Previous work by our group and others provided support for the critical roles of VLA-4 (which binds to VCAM-1 expressed by activated endothelial cells) and CXCR3 (expressed by Type-1 CD8⁺ T cells) in the ability of protective anti-tumor T cells to effectively traffic into the TME (37–39). Consistent with the enhanced licensing of the day 28 TME for preferential recruitment of Type-1 T cells after SUT/VAC treatment, we observed remarkably enhanced expression of VCAM-1 (Fig. 5Aa–Ad; 5B, p < 0.05 for SUT/VAC versus all other cohorts, p < 0.05 for SUT or VAC versus untreated) and CXCL9 (a CXCR3 ligand; Fig. 5Ae–Am; 5C, p < 0.05 for SUT/VAC versus all other cohorts, p < 0.05 for SUT or VAC versus untreated) by tumor-associated CD31⁺ vascular endothelial cells in our fluorescence microscopy analyses. In the treated TME, we also observed CXCL9 to be expressed in situ by a population of “dendritic” cells (Fig. 5Ai) that are loosely-associated with the abluminal surface of tumor blood vessels (Fig. 5Ae–Am). Some, but not all, of these CD31^negCXCL9/Mig⁺ cells appear to represent NG2⁺SMA⁺ vascular pericytes (Fig.

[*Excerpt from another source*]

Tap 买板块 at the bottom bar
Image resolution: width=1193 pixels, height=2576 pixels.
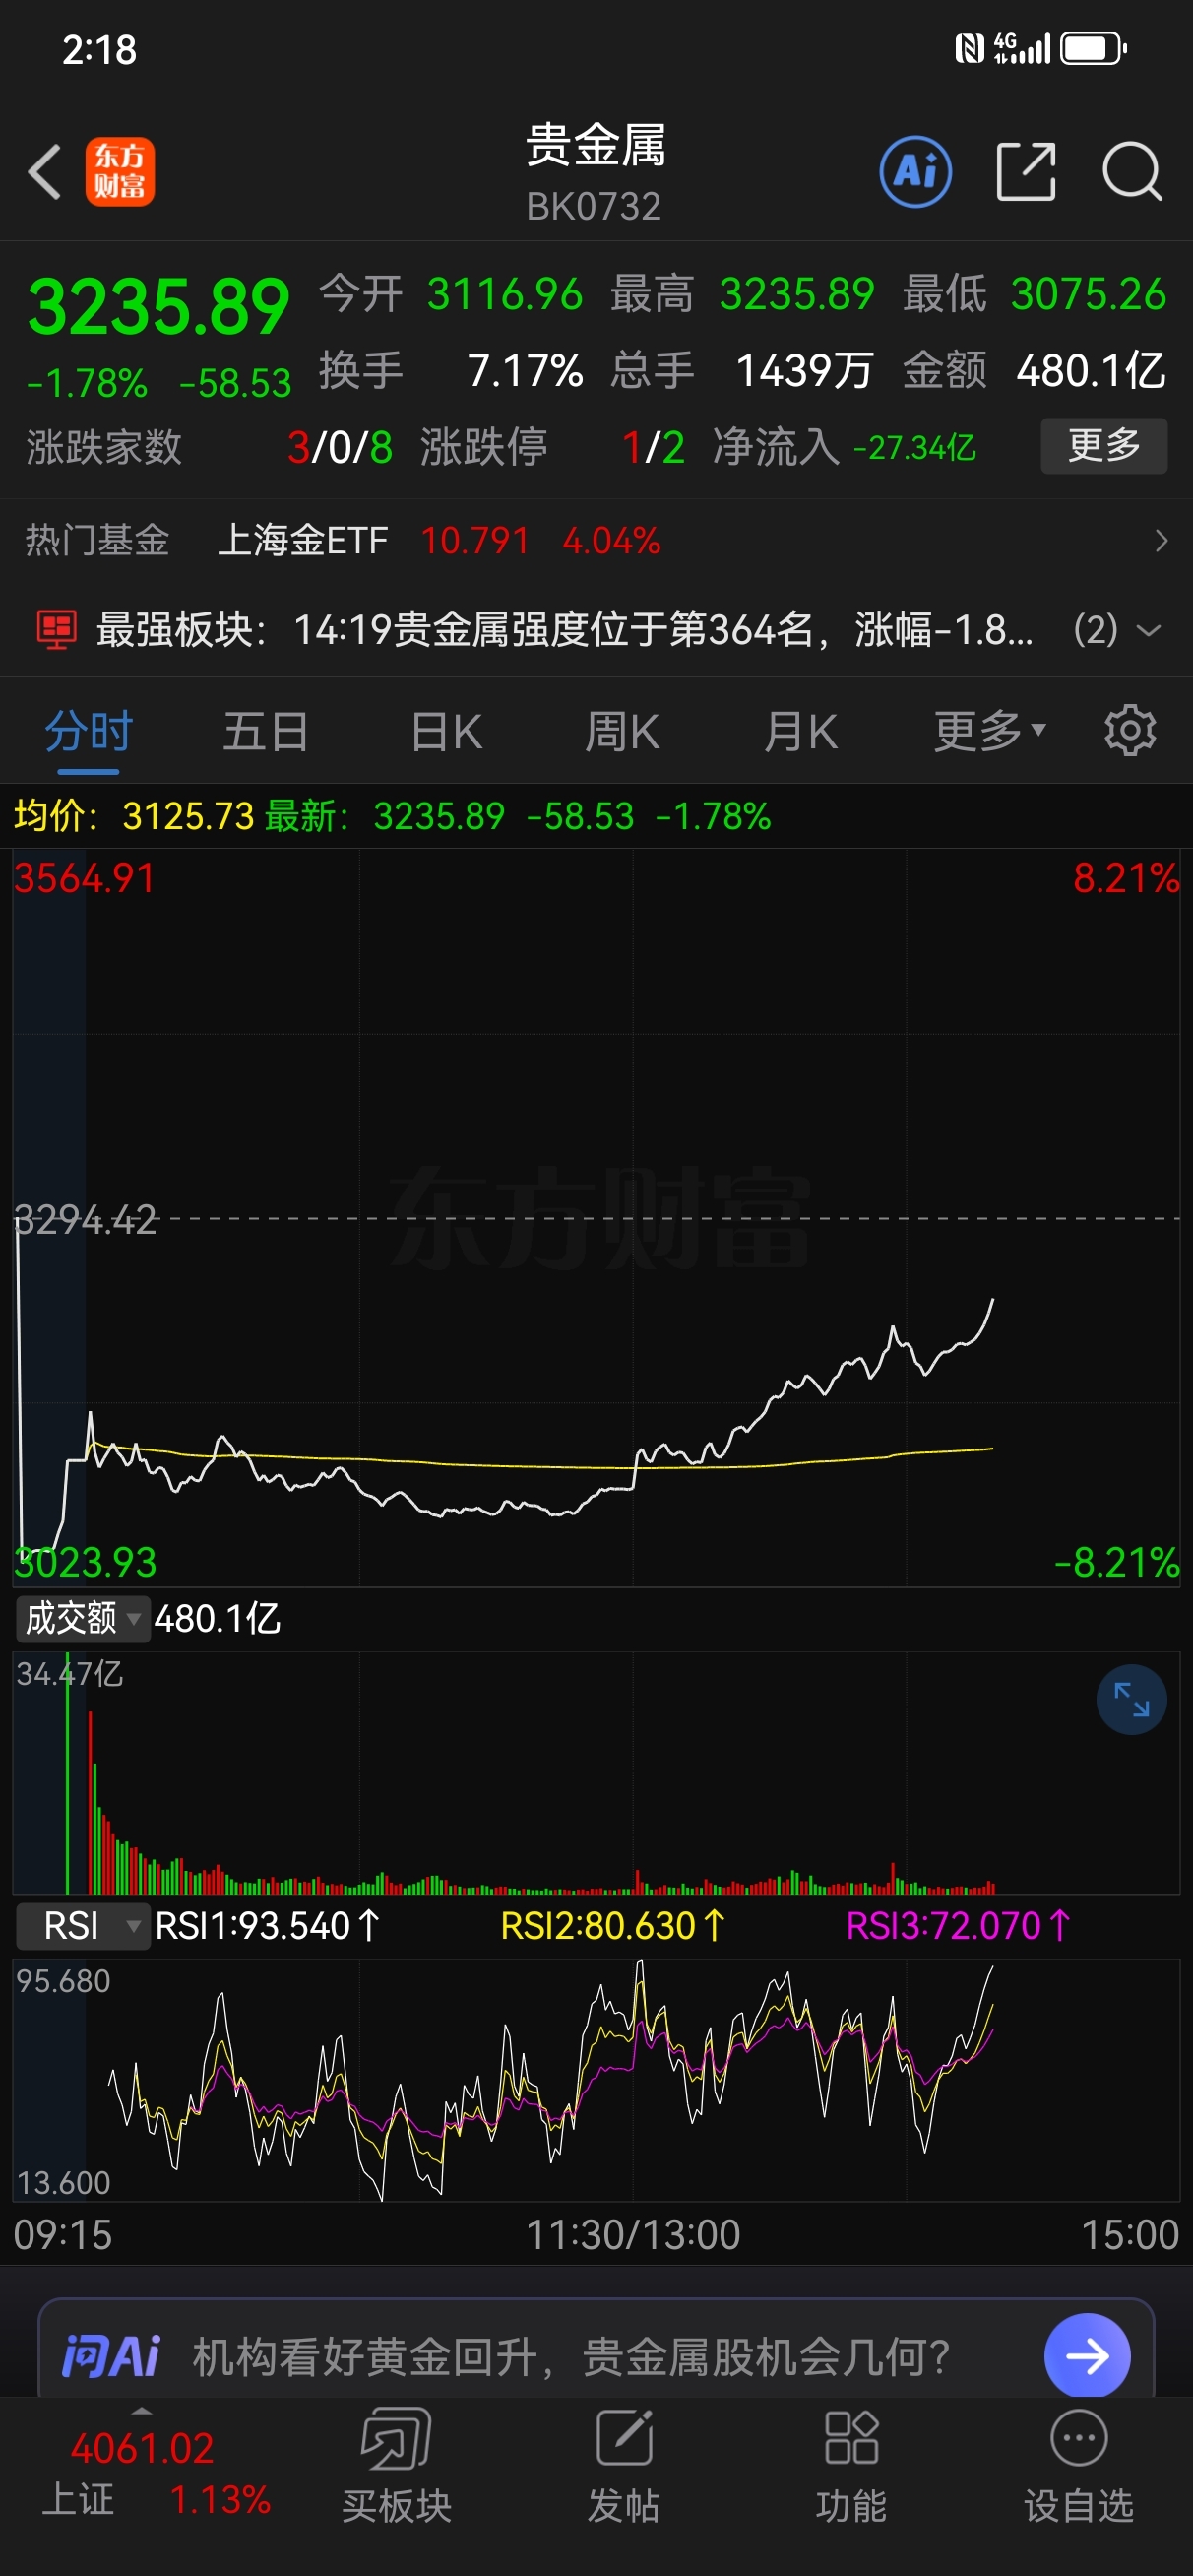(x=397, y=2465)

S4).

The anti-tumor efficacy of combination SUT/VAC therapy is negated upon administration of blocking antibodies against CXCR3 or VCAM-1

To address the biologic relevance of recruiting CXCR3⁺ (VLA-4⁺) anti-OVA Tc1 cells into the therapeutic TME, we injected MO5-bearing mice i.p. with blocking (non-depleting) antibodies against CXCR3 or VCAM-1, or the corresponding species/isotype control antibodies beginning on the day of initiating SUT/VAC treatment (i.e. 7 post-tumor inoculation). Antibodies were then re-injected every 2 days thereafter through day 15 (i.e. days 9, 11, 13 and 15) to sustain specific blockade. As shown in Fig. 6A, blockade of either CXCR3 or VCAM-1 completely abrogated protection associated with SUT/VAC treatment (p < 0.05 versus SUT/VAC and not significant versus untreated), while injection of control Abs had no discernable impact on therapy outcome. Flow cytometry-based OVA tetramer analyses performed on day 17 post-tumor inoculation revealed that CXCR3 or VCAM-1 blockade did not affect the ability of SUT/VAC combination therapy to expand the frequency of OVA-specific CD8⁺ T cells in the spleens or TDLN of treated animals (Fig. 6B). However, provision of the anti-CXCR3 or anti-VCAM-1 Abs, but not control Abs, prevented therapy-induced augmentation in the number of tetramer⁺CD8⁺ T cells in the day 17 TME (Fig. 6B). Interestingly, within 8 days of discontinuing the administration of anti-CXCR3 or anti-VCAM-1 Abs, these cohorts of animals began to display evidence for the recovery of SUT/VAC anti-tumor therapy benefit (Fig. 6A, day 23; *p < 0.05 versus untreated animals), which was associated with the renewed infiltration of tumor lesions by anti-OVA CD8⁺ T cells (Fig. 6C).